With a zero-tolerance policy for Christianity, Christians are careful who they tell about their faith. They don’t reveal their belief to their spouses until years after marriage, and they can’t tell their children until they turn 15, as teachers are trained to extract such information from students. Foley found that children of Christian families don’t even realize they’re sitting in an underground church meeting. One man said every week his grandfather would gather the family together and give them the same 10 pieces of advice. Later he realized his grandfather was passing down the Ten Commandments.
Foley has also met defectors who “know Bible stories told differently or some Christian songs. North Korean Christians are very careful to pass on the treasure and for their family members to guard it and only over time realize what it is.”
Members of the church have told Foley they see concentration camps as just another mission field—North Korean officials have had to separate Christians from other prisoners because they keep sharing the gospel. Faced with such danger, North Korean defectors are often disappointed with what they see in the South Korean church.
“They are sad to see the faith is very different from their own,” Foley said. “The North Korean faith life is built upon this idea of being faithful to carry out what God has given you to do even in the face of impossible opposition.”

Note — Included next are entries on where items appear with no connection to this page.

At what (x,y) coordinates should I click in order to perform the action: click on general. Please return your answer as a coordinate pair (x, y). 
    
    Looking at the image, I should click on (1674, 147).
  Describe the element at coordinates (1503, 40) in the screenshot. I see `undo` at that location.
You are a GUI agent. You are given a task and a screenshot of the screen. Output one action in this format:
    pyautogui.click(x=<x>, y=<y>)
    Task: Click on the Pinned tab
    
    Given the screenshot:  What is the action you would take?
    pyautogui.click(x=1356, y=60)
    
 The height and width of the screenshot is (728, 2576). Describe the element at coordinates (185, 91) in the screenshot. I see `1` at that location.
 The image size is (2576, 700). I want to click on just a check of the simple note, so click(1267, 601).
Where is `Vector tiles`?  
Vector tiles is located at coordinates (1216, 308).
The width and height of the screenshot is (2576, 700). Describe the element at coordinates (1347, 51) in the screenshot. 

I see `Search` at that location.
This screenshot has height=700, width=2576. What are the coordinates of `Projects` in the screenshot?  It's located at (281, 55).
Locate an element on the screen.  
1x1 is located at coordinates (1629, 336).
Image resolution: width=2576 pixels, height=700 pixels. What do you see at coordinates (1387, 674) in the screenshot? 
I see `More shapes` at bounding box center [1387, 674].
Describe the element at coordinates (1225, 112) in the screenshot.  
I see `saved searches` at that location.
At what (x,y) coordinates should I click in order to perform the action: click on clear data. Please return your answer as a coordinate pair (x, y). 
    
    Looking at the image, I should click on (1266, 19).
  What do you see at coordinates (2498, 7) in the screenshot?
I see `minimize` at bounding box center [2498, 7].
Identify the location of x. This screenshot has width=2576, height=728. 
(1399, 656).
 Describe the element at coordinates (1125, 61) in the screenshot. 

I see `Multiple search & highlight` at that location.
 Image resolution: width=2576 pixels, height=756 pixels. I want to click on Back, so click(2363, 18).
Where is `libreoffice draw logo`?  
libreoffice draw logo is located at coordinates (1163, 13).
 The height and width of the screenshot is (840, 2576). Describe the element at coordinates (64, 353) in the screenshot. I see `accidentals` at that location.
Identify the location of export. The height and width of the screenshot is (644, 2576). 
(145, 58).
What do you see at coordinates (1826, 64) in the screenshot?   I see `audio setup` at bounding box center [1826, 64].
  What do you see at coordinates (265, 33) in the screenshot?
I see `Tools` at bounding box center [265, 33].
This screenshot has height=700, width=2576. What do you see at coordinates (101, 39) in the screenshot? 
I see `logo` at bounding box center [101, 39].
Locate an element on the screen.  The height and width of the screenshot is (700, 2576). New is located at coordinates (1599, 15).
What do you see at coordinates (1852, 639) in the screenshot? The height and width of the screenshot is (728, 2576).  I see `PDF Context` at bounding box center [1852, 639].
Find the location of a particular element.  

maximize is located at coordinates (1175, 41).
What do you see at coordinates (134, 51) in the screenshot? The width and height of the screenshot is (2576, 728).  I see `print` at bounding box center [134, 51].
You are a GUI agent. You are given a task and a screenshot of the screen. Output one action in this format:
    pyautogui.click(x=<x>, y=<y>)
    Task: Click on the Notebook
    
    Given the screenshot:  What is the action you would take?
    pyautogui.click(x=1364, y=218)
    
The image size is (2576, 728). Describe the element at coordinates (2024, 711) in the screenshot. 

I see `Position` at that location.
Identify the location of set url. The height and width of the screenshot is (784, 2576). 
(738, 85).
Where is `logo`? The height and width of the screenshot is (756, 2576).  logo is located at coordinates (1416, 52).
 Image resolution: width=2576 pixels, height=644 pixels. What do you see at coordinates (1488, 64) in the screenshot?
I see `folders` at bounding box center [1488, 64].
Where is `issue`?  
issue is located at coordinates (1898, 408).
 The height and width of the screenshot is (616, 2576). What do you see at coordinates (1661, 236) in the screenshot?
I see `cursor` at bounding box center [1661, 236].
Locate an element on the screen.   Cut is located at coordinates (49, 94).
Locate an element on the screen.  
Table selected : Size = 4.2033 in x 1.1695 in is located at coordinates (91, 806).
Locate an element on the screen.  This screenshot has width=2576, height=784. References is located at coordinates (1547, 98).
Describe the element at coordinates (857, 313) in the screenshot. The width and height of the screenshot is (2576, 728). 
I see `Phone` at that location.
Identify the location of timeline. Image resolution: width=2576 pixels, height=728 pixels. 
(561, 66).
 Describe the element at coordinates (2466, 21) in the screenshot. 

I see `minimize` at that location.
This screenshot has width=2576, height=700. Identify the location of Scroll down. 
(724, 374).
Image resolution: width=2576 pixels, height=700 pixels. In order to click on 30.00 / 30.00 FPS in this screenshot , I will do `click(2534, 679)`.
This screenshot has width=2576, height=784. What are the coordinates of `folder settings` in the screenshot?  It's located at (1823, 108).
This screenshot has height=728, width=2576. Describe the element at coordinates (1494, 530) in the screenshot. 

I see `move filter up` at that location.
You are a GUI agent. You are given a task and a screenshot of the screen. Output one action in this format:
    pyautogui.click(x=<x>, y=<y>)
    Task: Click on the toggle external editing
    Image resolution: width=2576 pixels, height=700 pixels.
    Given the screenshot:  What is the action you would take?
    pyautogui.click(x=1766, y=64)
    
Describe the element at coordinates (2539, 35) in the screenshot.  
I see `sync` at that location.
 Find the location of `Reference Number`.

While many South Korean and U.S. groups want to help North Korean Christians escape the country, defectors often have a hard to readjusting to their new homes: 16 percent of them end up committing suicide. Seoul USA sees its role as discipling the church in North Korea by providing resources like the radio and Bibles, as well as starting Underground University to train North Korean defectors to become missionaries to their own people.
So as churches gather for the International Day of Prayer for the Persecuted Church (IDOP) on Nov. 3 (Nov. 10 for some churches and organizations), Foley hopes Western churches realize they have much to learn from their North Korean brethren.
“IDOP too often becomes pray for the poor persecuted Christian. We want to challenge that idea: Freedom in Christ is something you can have even in the darkest corner of the world.”